**Prompt**
Among the entries that follow, find every line with the word "below" and copy it.

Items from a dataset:
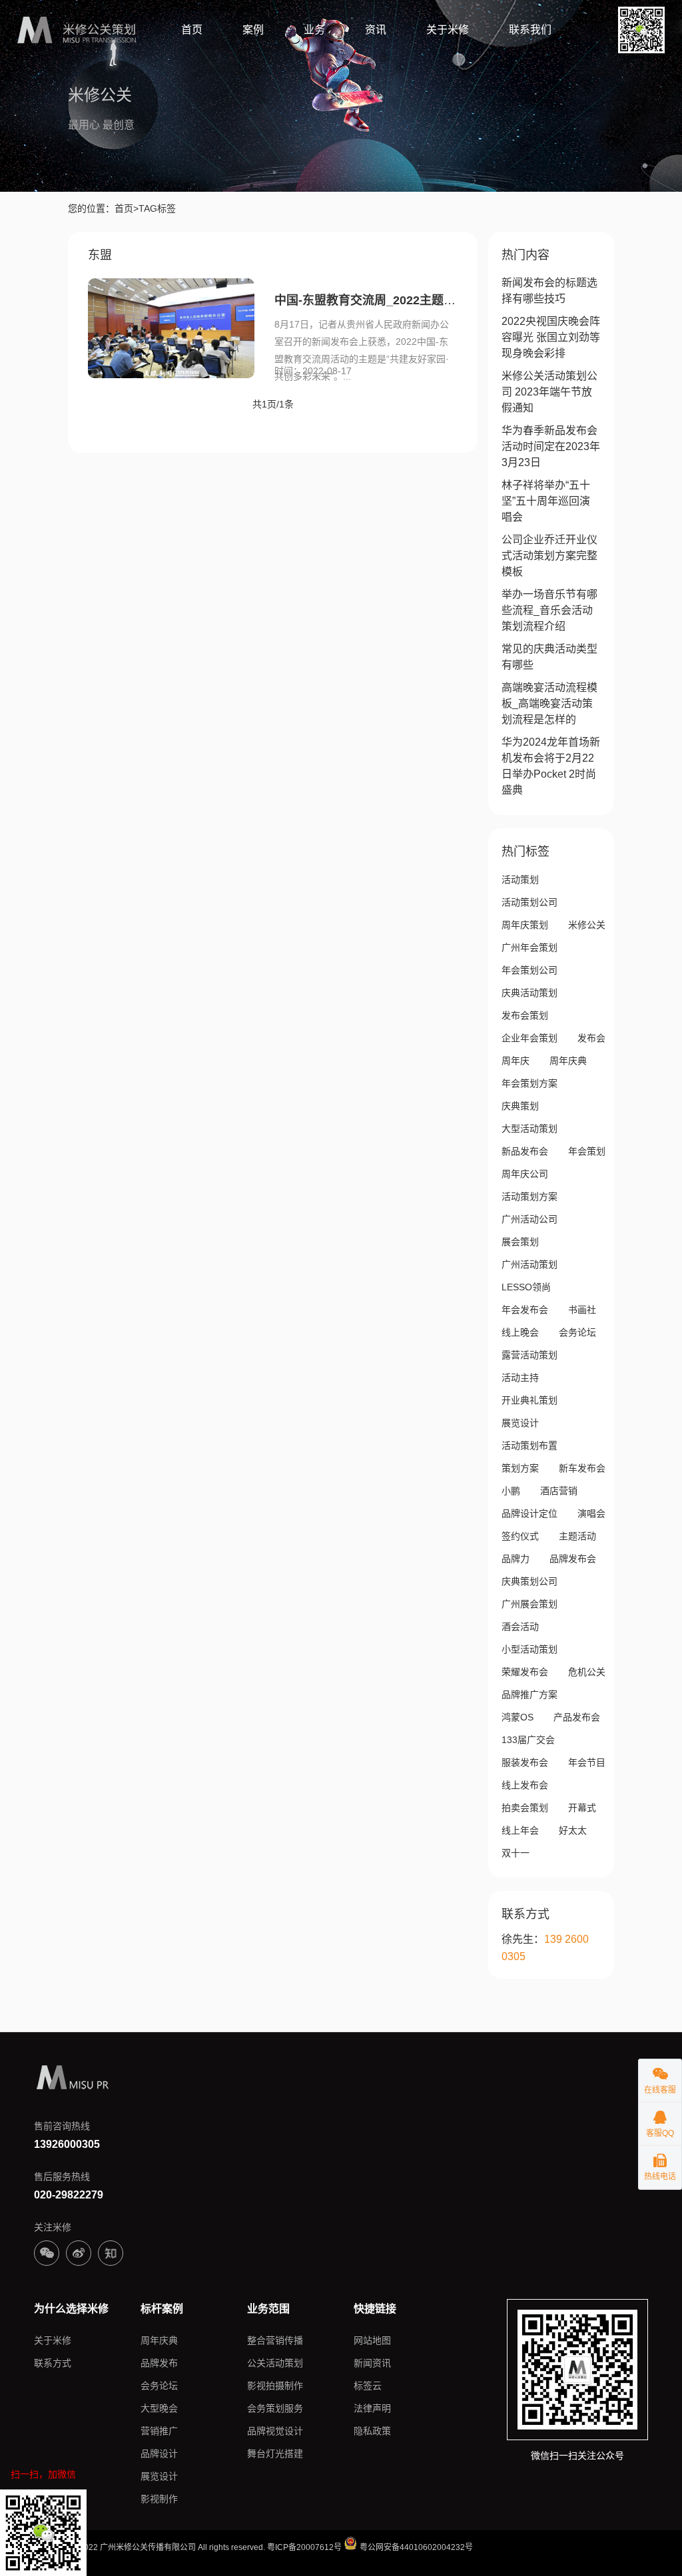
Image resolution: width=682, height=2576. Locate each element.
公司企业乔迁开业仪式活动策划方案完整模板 (549, 555)
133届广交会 (528, 1739)
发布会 (591, 1038)
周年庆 (515, 1060)
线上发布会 (525, 1785)
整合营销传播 (275, 2340)
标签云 (368, 2385)
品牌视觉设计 (275, 2431)
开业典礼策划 (529, 1400)
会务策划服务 (275, 2408)
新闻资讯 (372, 2363)
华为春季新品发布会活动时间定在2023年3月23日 (551, 446)
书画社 (582, 1309)
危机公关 (586, 1672)
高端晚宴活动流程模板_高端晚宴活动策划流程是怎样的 (549, 703)
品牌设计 (159, 2453)
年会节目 (586, 1762)
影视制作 (159, 2498)
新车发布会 (582, 1468)
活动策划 (520, 879)
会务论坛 (577, 1332)
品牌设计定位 (529, 1513)
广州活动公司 (529, 1219)
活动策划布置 (529, 1445)
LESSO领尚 (526, 1287)
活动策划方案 (529, 1196)
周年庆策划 (525, 924)
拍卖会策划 (525, 1807)
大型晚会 (159, 2408)
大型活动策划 (529, 1128)
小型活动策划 (529, 1649)
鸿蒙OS (517, 1717)
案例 (253, 29)
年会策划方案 (529, 1083)
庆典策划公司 (529, 1581)
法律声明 (372, 2408)
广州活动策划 (529, 1264)
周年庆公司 (525, 1173)
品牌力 (515, 1558)
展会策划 (520, 1241)
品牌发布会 (572, 1558)
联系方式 (52, 2363)
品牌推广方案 (529, 1694)
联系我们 (530, 29)
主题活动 (577, 1536)
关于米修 (447, 29)
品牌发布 (159, 2363)
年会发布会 (525, 1309)
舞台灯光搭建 (275, 2453)
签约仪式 (520, 1536)
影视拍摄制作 (275, 2385)
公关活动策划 (275, 2363)
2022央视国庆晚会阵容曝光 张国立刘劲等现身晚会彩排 (551, 337)
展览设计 (520, 1422)
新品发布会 (525, 1151)
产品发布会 (576, 1717)
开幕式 (582, 1807)
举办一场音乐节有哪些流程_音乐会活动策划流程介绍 (549, 610)
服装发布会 (525, 1762)
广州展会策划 (529, 1604)
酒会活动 (520, 1626)
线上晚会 (520, 1332)
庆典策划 (520, 1106)
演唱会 (591, 1513)
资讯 (375, 29)
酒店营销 (558, 1490)
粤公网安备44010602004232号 (415, 2547)
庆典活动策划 (529, 992)
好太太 (573, 1830)
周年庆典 (568, 1060)
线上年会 (520, 1830)
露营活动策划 (529, 1355)
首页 (191, 29)
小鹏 (511, 1490)
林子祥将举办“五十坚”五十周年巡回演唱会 (546, 501)
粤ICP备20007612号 (304, 2547)
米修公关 (586, 924)
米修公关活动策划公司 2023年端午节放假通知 (549, 391)
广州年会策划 (529, 947)
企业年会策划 (529, 1038)
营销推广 (159, 2431)
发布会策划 (525, 1015)
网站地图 (372, 2340)
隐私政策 (372, 2431)
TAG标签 (157, 208)
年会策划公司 (529, 970)
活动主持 (520, 1377)
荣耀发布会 (525, 1672)
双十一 (515, 1853)
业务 (314, 29)
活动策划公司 (529, 902)
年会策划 (586, 1151)
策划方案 (520, 1468)
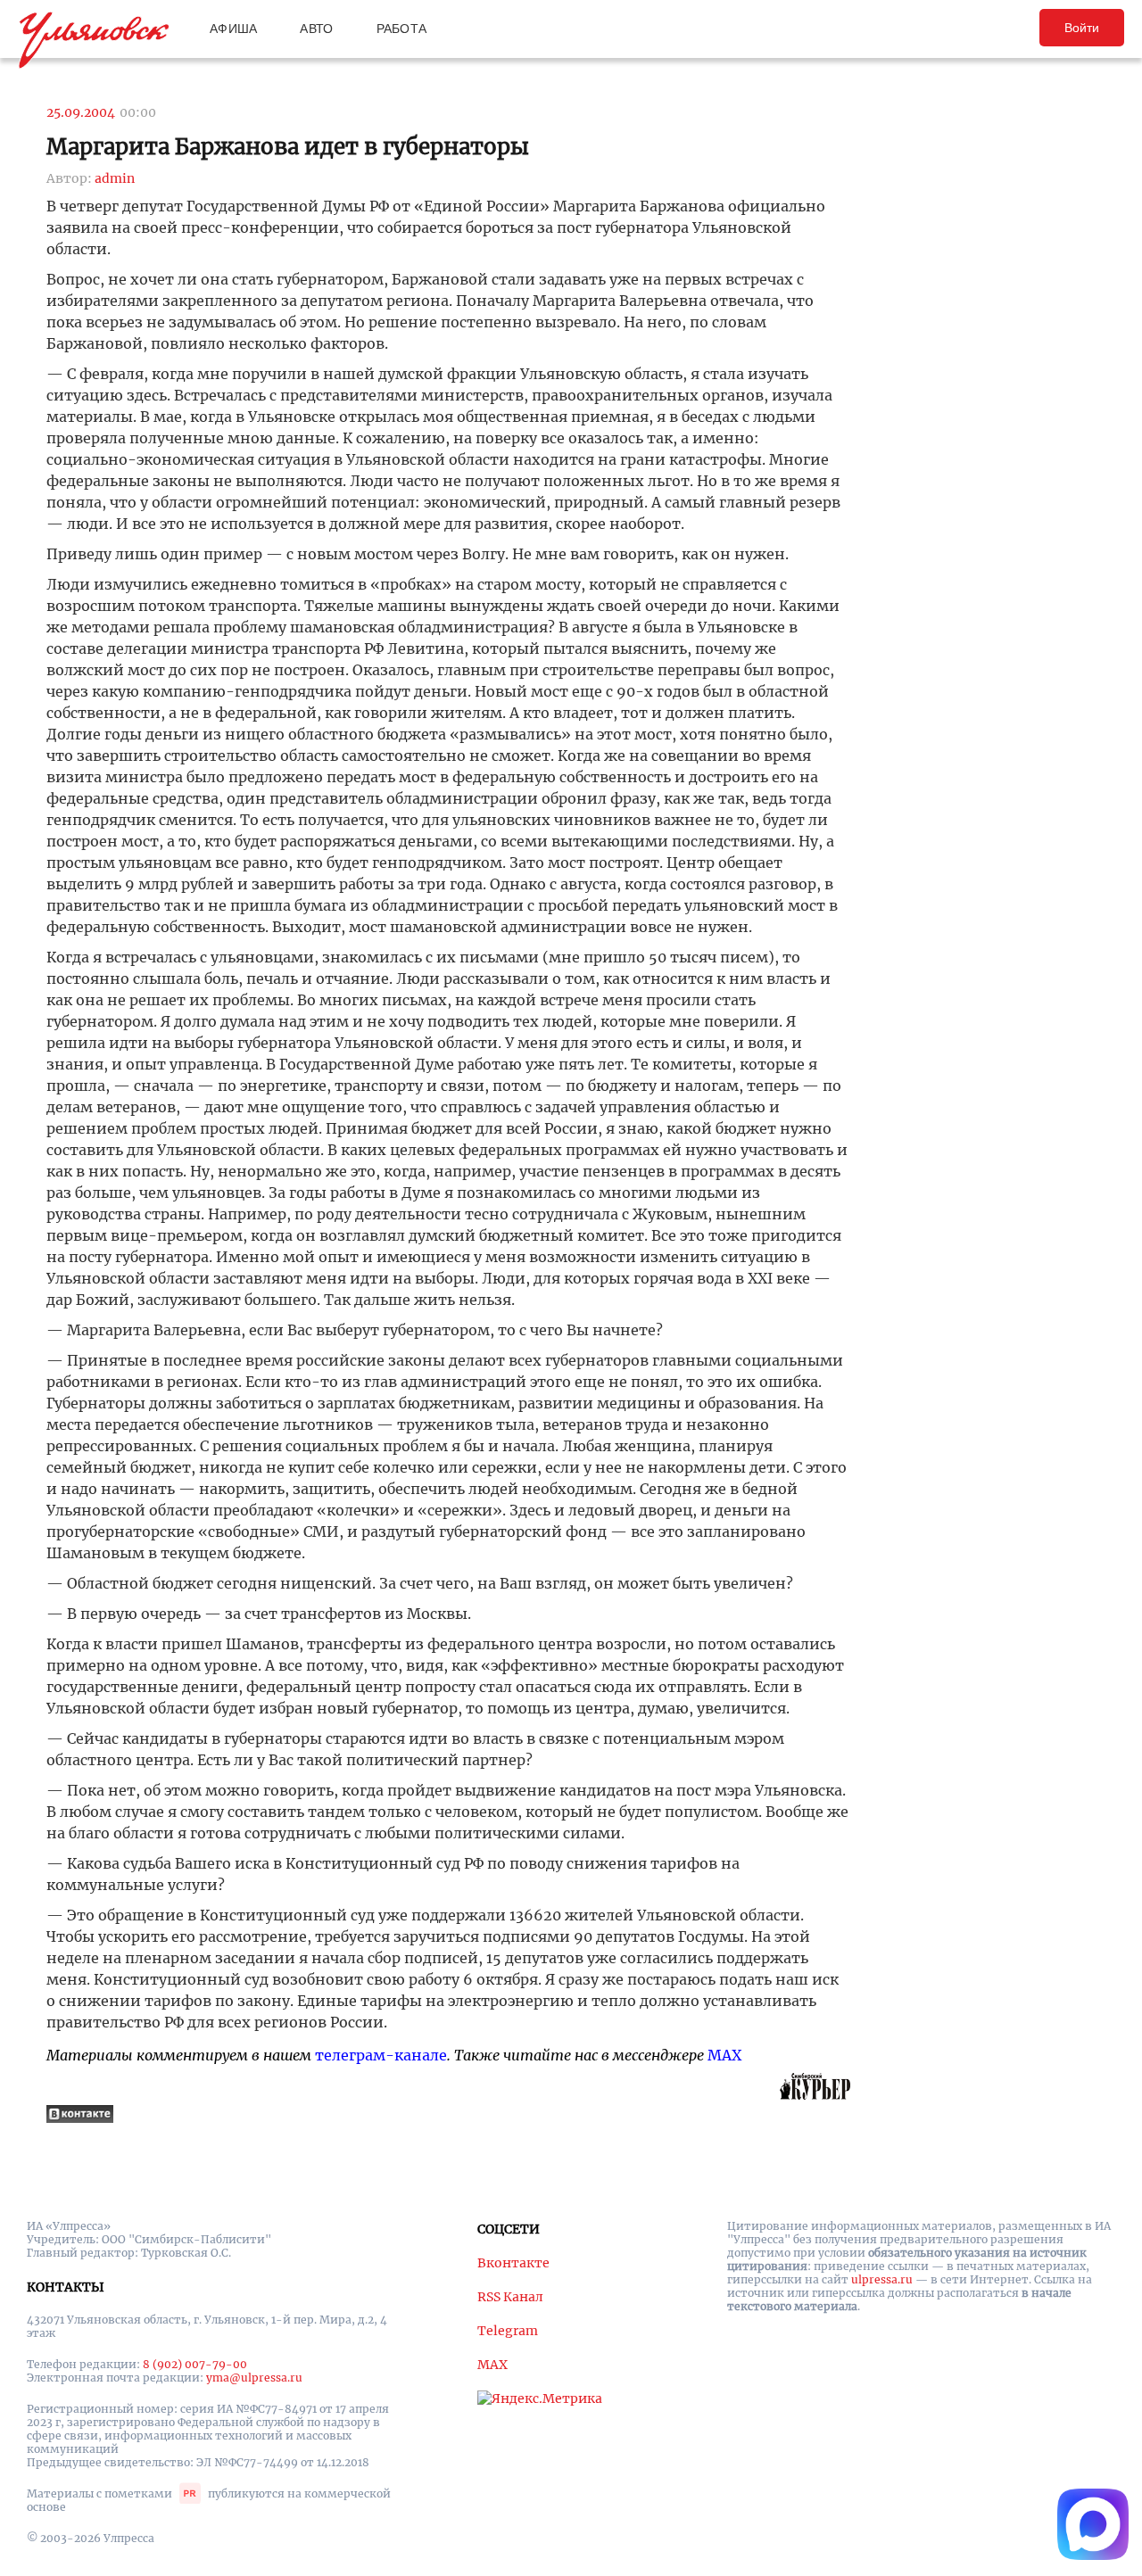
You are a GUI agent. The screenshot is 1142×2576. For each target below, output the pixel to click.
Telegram (507, 2331)
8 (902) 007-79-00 (195, 2364)
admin (115, 178)
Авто (316, 28)
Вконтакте (513, 2263)
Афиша (233, 28)
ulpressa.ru (882, 2279)
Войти (1081, 28)
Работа (402, 28)
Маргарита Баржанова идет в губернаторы (287, 147)
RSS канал (510, 2297)
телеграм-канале (381, 2055)
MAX (724, 2055)
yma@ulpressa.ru (254, 2377)
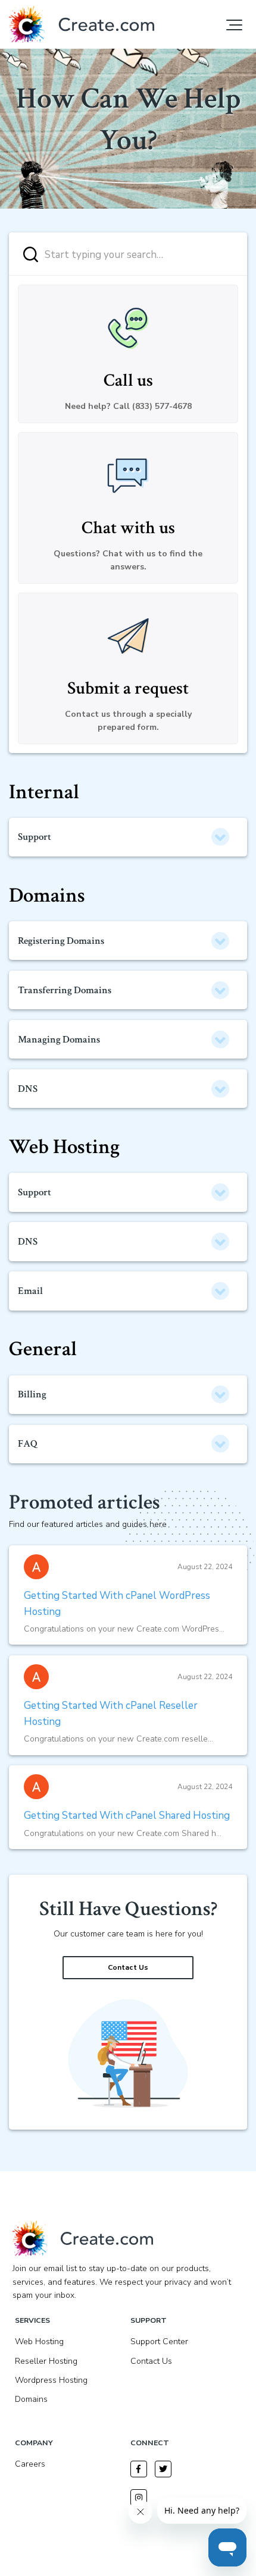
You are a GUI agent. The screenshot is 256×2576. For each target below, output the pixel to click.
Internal (44, 792)
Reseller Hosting (46, 2361)
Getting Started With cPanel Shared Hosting (127, 1815)
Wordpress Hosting (51, 2380)
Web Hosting (64, 1146)
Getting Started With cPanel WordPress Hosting (117, 1603)
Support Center (159, 2341)
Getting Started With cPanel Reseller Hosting (111, 1713)
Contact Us (128, 1967)
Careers (30, 2464)
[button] (234, 25)
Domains (47, 895)
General (43, 1349)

**Response area**
You are a GUI agent. The screenshot is 1142×2576. For each target below, output the pixel to click.
You are a GUI agent. The screenshot is 256×2576. For each target below, output the pixel to click.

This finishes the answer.